## TO DO
Please copy the entries below verbatim, from the line with "Where should I click to: Click" up to and including the line with "Looking at the screenshot, I should tap(20, 1059).".

Data extracted from a collection
_ _ _ _

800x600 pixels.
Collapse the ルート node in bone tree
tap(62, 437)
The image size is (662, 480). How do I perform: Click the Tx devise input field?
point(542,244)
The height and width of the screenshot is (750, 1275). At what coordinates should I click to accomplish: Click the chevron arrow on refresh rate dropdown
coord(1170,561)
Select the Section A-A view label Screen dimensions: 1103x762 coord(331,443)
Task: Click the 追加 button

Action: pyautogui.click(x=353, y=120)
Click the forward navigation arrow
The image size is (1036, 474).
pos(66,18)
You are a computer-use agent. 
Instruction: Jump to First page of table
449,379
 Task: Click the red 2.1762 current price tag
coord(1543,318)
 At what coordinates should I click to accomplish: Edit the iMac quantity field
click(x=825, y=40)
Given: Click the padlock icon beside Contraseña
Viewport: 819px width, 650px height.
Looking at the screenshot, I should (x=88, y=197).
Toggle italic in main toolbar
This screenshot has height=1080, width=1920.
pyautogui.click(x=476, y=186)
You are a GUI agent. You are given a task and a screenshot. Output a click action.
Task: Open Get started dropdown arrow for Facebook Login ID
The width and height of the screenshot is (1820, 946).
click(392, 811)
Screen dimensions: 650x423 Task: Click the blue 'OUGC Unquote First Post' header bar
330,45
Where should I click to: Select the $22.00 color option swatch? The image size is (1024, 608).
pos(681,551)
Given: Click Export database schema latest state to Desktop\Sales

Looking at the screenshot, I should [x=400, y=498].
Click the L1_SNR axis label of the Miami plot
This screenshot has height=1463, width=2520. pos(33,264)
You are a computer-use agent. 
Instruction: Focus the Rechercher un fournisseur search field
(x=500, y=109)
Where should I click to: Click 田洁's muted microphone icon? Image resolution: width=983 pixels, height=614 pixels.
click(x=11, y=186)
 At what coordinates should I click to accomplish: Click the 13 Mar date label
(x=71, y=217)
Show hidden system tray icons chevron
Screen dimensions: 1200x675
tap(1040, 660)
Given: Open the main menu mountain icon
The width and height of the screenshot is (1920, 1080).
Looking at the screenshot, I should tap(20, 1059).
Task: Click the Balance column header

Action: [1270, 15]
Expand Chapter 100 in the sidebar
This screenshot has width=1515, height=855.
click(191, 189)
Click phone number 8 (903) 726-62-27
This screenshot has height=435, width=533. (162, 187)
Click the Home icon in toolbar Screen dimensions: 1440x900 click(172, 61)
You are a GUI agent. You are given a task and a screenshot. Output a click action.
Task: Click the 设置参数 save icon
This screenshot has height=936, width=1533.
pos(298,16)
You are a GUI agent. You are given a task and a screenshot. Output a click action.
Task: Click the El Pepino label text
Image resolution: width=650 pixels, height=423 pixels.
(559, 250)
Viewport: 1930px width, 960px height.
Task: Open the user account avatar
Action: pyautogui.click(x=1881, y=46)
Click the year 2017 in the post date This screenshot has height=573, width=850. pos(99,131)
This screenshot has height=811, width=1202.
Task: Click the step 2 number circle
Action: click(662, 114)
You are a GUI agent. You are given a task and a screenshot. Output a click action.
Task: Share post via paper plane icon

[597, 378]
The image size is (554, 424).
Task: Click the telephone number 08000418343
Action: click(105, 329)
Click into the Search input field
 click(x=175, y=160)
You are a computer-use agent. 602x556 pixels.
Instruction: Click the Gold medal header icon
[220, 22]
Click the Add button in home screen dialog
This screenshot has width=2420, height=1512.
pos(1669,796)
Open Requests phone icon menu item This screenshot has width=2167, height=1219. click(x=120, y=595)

_ _ _ _

## TASK RESULT
Where should I click to: Click 田洁's muted microphone icon? Image resolution: width=983 pixels, height=614 pixels.
click(x=11, y=186)
 At what coordinates should I click to accomplish: Click the 13 Mar date label
(x=71, y=217)
Show hidden system tray icons chevron
Screen dimensions: 1200x675
tap(1040, 660)
Given: Open the main menu mountain icon
The width and height of the screenshot is (1920, 1080).
Looking at the screenshot, I should tap(20, 1059).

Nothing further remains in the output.